▶ _Page text_:

--

An unopened letter that was mailed back in 1697 but never delivered has been read by researchers who have developed a way to virtually "unfold" sealed letter packets without having to actually break the seal.
The new technique, described in the journal Nature Communications, should allow historians to learn more about "letterlocking," the practice of using elaborate slits, folds, creases and tucks to turn a flat sheet of paper with a written message into a tamper-resistant package.
Such security measures were an everyday part of life for centuries. "The envelope as we know it, the gummed envelope, wasn't invented until the 1830's," says Jana Dambrogio, a conservator with the Massachusetts Institute of Technology Libraries in Cambridge, Mass. "And so before then, everyone letterlocked."
Letterlocking technologies varied greatly, with people folding and sealing their messages in hundreds of different ways. "They can make it look like it's less secure and have security hidden on the inside," says Dambrogio. "Or they can make something look very secure, but it actually isn't that secure on the inside, when you open the letter packet."

--

▶ _Information provided_:
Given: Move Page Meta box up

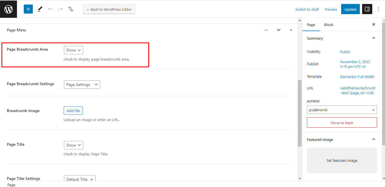Looking at the screenshot, I should coord(266,30).
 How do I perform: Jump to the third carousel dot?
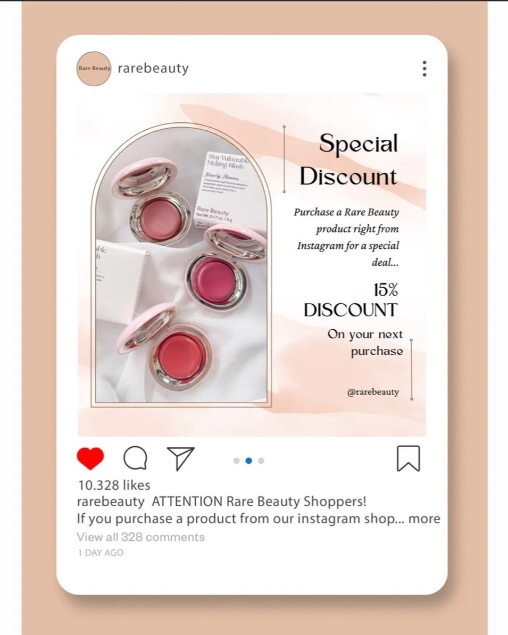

--

▶ _Work instructions_:
Answer these from the letterlocking article:
1. In what year was the undelivered letter mailed?
2. Which journal describes the new technique?
3. According to Jana Dambrogio, when was the gummed envelope invented?

▶ _Solution for this exercise_:
1. 1697
2. Nature Communications
3. In the 1830's